What was the word in today’s Gospel? “Jesus was passing by.” When Jesus passes by, and beggars hear of it, they cry “Jesus, Son of David, have mercy on me!” Here you see two aspects of faith, the objective and subjective aspects. The objective aspect is “Jesus, Son of David.” The subjective is “Have mercy on me.” Both aspects are necessary. Both aspects are the basis of our liturgy. Today we focus on the objective side.

So often when people think of faith, they see it as an end in itself. “Keep the faith,” they say. The question is, “Faith in what?” They’re missing that objective quotient of faith. Yet, unpack what is often meant, and you get some variation of “have faith in yourself.”

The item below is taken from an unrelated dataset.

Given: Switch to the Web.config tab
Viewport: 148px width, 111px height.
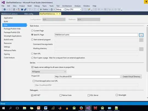Looking at the screenshot, I should [x=29, y=14].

That is not the faith of the beggar. If faith is in the content of “things unseen,” the beggar more than anyone knows and “sees” one thing: he can’t be any object of any sort of faith. He’s helpless.

But the beggar did have faith in the Messiah. As a Jew, he knew the Jewish teachings on the coming Messiah. He obviously had heard that Jesus was doing things that fulfilled the messianic expectations. So when he heard that Jesus passed by, there was a lot of “word” going on behind that. And so he confessed this faith: “Jesus, you are the Son of David. You are the messiah. You are the one who is promised to be a healer of the blind.” On that objective foundation, he proceeds with his subjective faith: “Have mercy on me!”

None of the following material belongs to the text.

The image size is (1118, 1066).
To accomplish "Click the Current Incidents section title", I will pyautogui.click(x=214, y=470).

We are very much the blind man. We are those who “have not seen, and yet believe.” And when we hear that Jesus is “passing by” on the basis of His promise, “Where two or three are gathered in My name, there I am present among them,” faith compels us – if indeed we are beggars! – to cry out and lay the objective foundation for His having mercy on us.

Notice how this plays out liturgically. The service begins with the invocation, the gathering “in his name” which signals His presence. And then for almost the first third of the service we get this interplay between objective and subjective faith. Most especially we observe this in the Gloria in Excelsis. What objective things do we confess of Christ? He’s the lamb of God who takes away the sin of the world. He’s seated at the right hand of the Father. He alone is the holy one. And so on.

Leading in to the Gloria in Excelsis is exactly what the blind man cried, the Kyrie: “Lord, have mercy.” We pray the Kyrie, and then confess why Jesus can, should, and will have mercy on us. Because objectively speaking, He is our Savior, who takes away our sin, who intercedes for us at God’s right hand, who alone is holy. (Of course, the creed adds to the objective foundation as well.)

The point is, faith without this objective, doctrinal side can drift off into solipsist, narcissistic platitudes that mean nothing. Or worse, faith becomes a psychological game we play with ourselves. We ourselves are doing something, but to sanctify what we’re doing we project something of ourselves outward and name that “Jesus.”

Keeping faith objective prevents this temptation. The doctrinal foundations for our subjective faith are spelled out clearly. This is what Jesus did. This is who Jesus is. I.e. This is not who we are or what we did. Never the twain shall meet.

An objective basis for faith is premised in the rather obvious truth that Jesus is an outside of us, objective Savior. This might seem obvious but how often do we hear people talk about “what Jesus means to me,” and how often is that nothing more than people trying to sanctify or justify an aspect of themselves.

But Jesus is an objective, outside of us Savior, and this because He is in flesh and blood. He is completely “other,” therefore there are objective things to be said about Him, like “Son of David.” By contrast, when Jesus “leaks out of” His body and blood, then that’s where the line between Him and us becomes fuzzy, and the line between objective and subjective faith becomes fuzzy as well.

Not so today. The blind man knew Jesus was completely other, and that His only hope was this objective Jesus being true to what He was objectively expected to be, a Savior.